Après neuf mois et demi de détention en Iran, le chercheur français Roland Marchal est rentré samedi à Paris, en échange, selon Téhéran, de la libération par la France d’un ingénieur iranien menacé d’extradition aux États-Unis.
« Roland est rentré », a annoncé son comité de soutien dans un bref communiqué.
Samedi matin, Paris avait annoncé la libération du chercheur.
Comme Mme Adelkhah, sa compagne, M. Marchal avait été arrêté en juin 2019. Tous deux sont chercheurs au Centre de recherches internationales (CERI) de l’Institut d’études politiques (Sciences Po) de Paris.
Vendredi, jour du Nouvel An persan, l’Iran a annoncé un échange de détenus entre Paris et Téhéran. L’Elysée ne mentionne pas pour sa part d’échange de prisonniers.
Selon des images diffusées par la télévision d’État iranienne, M. Rohollahnejad est arrivé à Téhéran dans la nuit de vendredi à samedi où il a été accueilli par quelques personnes de sa famille.
« Dieu merci, ces jours sont enfin terminés », a déclaré M. Rohollahnejad à la télévision d’État.
Les États-Unis réclamaient l’extradition de M. Rohollahnejad, l’accusant d’avoir tenté de faire entrer en Iran du matériel technologique en violation des sanctions américaines contre Téhéran.
« Faire revenir Fariba »
Mme Adelkhah, spécialiste du chiisme âgée de 60 ans, et M. Marchal, africaniste de quatre ans son aîné, ont été accusés de « collusion en vue d’attenter à la sûreté nationale », un crime passible de deux à cinq ans de prison. La chercheuse est aussi poursuivie pour « propagande contre le système ».
A Paris, leur comité de soutien a toujours clamé leur innocence et réclamé leur libération, disant craindre pour leur vie en raison de leur état de santé.

* Consigne
Reprenez l'article sur le retour de Roland Marchal à Paris et rédigez la suite immédiate de sa dernière phrase.

* Enregistrements extraits

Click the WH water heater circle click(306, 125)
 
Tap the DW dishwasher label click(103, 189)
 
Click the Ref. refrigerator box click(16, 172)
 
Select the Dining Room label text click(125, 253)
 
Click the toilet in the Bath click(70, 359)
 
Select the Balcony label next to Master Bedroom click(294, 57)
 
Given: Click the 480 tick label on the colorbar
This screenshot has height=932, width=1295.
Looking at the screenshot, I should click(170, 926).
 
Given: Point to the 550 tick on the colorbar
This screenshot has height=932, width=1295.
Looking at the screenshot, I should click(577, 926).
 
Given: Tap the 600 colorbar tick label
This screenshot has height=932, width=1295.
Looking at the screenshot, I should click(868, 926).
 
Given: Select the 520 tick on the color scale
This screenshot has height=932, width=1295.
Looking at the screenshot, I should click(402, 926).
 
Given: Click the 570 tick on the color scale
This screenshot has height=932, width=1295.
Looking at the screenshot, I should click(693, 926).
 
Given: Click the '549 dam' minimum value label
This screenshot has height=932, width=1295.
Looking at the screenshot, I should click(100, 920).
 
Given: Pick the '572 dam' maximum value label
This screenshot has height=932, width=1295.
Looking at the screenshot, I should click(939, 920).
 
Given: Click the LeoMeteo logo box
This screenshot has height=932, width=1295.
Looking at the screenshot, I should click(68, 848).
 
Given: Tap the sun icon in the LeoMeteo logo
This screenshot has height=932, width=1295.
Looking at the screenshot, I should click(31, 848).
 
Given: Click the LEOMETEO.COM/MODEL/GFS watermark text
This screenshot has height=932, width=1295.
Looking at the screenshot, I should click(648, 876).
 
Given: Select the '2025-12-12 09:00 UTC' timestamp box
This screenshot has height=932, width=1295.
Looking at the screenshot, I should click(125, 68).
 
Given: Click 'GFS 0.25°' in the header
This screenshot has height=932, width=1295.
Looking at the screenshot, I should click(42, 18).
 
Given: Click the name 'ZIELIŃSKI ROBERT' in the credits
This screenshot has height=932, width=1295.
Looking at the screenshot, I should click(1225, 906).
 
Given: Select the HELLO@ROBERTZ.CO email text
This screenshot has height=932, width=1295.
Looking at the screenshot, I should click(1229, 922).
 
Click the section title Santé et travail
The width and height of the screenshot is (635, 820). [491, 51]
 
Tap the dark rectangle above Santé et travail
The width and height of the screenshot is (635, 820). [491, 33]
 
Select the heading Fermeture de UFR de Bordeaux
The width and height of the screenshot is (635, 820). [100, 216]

* Réponse rédigée
Joint par l’AFP, Saïd Dehqan, avocat des deux chercheurs, a nié que M. Marchal eut bénéficié d’un allégement de peine, comme l’avait affirmé la veille l’Autorité judiciaire iranienne.
« On parle de réduction de peine lorsque la peine existe et que le verdict est définitif (mais) mon client n’a même pas eu de procès », a-t-il dit, ajoutant que « Mme Adelkhah (était) très heureuse de la libération de (son compagnon, dont le maintien en détention) était une source de pression supplémentaire pour elle. »
« Il nous faut continuer la lutte pour faire revenir au plus vite Fariba », clame de son côté le comité de soutien.
« Nous accueillons avec soulagement l’arrivée de Roland Marchal à Paris », mais « seule la moitié du chemin est parcourue », a rappelé à l’AFP Jean-François Bayart, professeur à l’IHEID (Institut de hautes études internationales et du développement) de Genève (Suisse) et membre de ce comité.
Leurs inquiétudes se sont renforcées en raison de la propagation accélérée du Covid-19 en Iran, un des pays les plus touchés au monde avec un bilan de 1.556 morts samedi. L’épidémie est particulièrement redoutée en milieu carcéral.
Fariba Adelkhah a été très affaiblie par une grève de la faim de 49 jours. Elle « continue de souffrir d’une maladie rénale, conséquence de (cette) grève de la faim », a indiqué Me Dehqan.
L’avocat avait indiqué il y a quelques semaines que M. Marchal, en isolement quasi complet, avait été très affecté « mentalement et physiquement ».
Plusieurs échanges
Au cours des derniers mois, l’Iran a procédé à plusieurs échanges de prisonniers avec des pays détenant des ressortissants iraniens condamnés, en attente de procès, ou menacés d’extradition vers les États-Unis.
Téhéran a aussi libéré plusieurs prisonniers emblématiques à l’occasion du Nouvel An persan, sur fond de coronavirus, alors que l’Iran, déjà exsangue en raison des sanctions américaines, est encore affaibli par la pandémie.
La France entretient des relations complexes avec l’Iran en raison de la crise du nucléaire iranien, Téhéran ayant commencé à se désengager de l’accord conclu en 2015 pour l’empêcher de se doter de la bombe atomique, après le retrait unilatéral des États-Unis de cet accord et la réintroduction de lourdes sanctions américaines qui plombent l’économie iranienne.
Paris, Londres et Berlin continuent de tendre la main à Téhéran, notamment via des envois de matériel de protection contre le Covid-19, quand le président américain Donald Trump a opté pour une stratégie de pression « maximale » sur l’Iran.